Incised early hieroglyphs on the bowl are filled with a blue frit that was analyzed and confirmed to be Egyptian blue by the MFA's Scientific Research Laboratory under the direction of Richard Newman.

Not only was Corcoran able to identify the significance of the bowl because of the appearance on it of Egyptian blue, she was also able to date it 150 years earlier than it had been previously dated. The bowl had been attributed to King Scorpion, Dynasty 0, 3100 BCE, an early ruler who preceded King Narmer, the acknowledged unifier of Ancient Egypt. The hieroglyphs on the bowl, however, are more similar in form to those associated with earlier rulers (such as an earlier Scorpion) identified at Abydos by Günter Dreyer and those found in rock drawings discovered by John and Deborah Darnell at a remote desert site called Gebel Tjauti. Dreyer and Darnell date these signs to 3250 BCE. John Darnell, professor of Egyptology at Yale University, found the combination of the addition of these inscriptions to the corpus of early writing with the identification of Egyptian blue exciting.

"The fact that Corcoran has shown that Egyptian blue appears at the dawn of Dynasty 0 reveals that the period is even more profoundly important for the development of pharaonic culture than we may have suspected," said Darnell. "The same period saw the development of true hieroglyphic writing, and now appears as a time of profound technological advancement. Pharaonic Egypt is not something that springs forth fully developed at the beginning of the First Dynasty, but it is the outcome of a period of great inventiveness in Upper Egypt more than a century earlier. Thanks to Corcoran, we now know that this inventiveness extended beyond the realms of writing, administration and ideology, and extended to great strides in chemistry and industry."

That such ancient technology has modern implications within nanotechnology has recently been noted by chemists who foresee a use for Egyptian blue for biomedical imagery and as an ingredient in security ink due to its luminescent quality.

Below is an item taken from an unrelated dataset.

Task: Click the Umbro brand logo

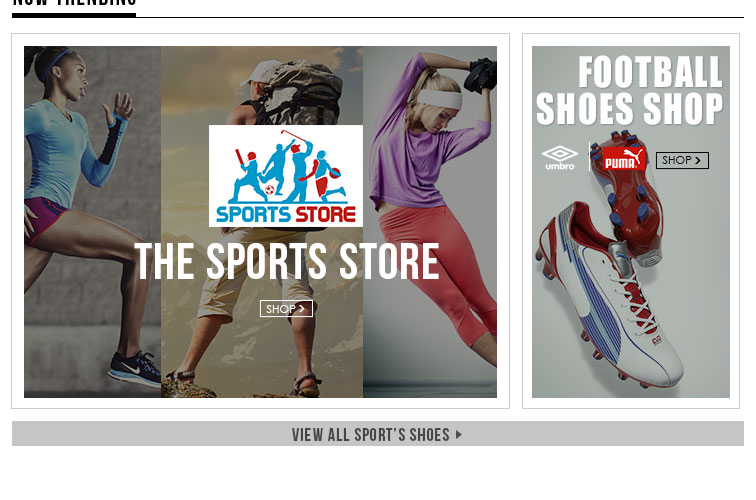Action: pos(559,158)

Corcoran has worked closely in cooperation with conservators on earlier projects including the publication with Marie Svoboda, associate conservator at the J. Paul Getty Museum, of Herakleides, the only mummy in the Getty collection, and appreciates the value of interdisciplinary research. As a member of the international collaborative study project Ancient Panel Paintings: Examination, Analysis and Research (APPEAR), initiated by the J. Paul Getty Museum, Corcoran is also in communication with a former Getty conservator, Marc Walton, now senior scientist at Northwestern University/ Art Institute of Chicago Center for Scientific Studies in the Arts, whose interest in the color blue has led him to look for evidence of the material on Roman mummy portraits that date to the very end of Egyptian history.

"This new evidence of Egyptian blue pigment on an alabaster bowl from such an early date is remarkable from a materials point of view," said Walton. "I believe this finding now constitutes the earliest example of a man-made pigment. The date of the bowl coincides with the first appearance in Egypt of lapis lazuli that was thought to be the antecedent and inspiration for the creation of synthetic Egyptian blue pigment. Now we must rethink the nature and sequence of this invention and how early Egyptians conceived of the color blue."

Corcoran's in-depth article "The Color Blue as an Animator in Ancient Egyptian Art," will appear in Rachael B. Goldman ed., Essays in Global Color History: Interpreting the Ancient Spectrum (Gorgias Press, NJ, 2016). In it, she will discuss everything from the linguistic problems of the use of the color term for blue – which she calls "the most controversial color in the ancient Egyptian palette" – to the Egyptian preoccupation with its scintillating effects. One of the latest discoveries of Egyptian blue has been on the pupils of the eyes of a Greek sculpture in the British Museum that parallels the much earlier use of gold on the eyes of a cat in a New Kingdom wall painting in the British Museum. The use, Corcoran quipped, captures the animating phenomenon of "eyeshine," familiar to every pet owner.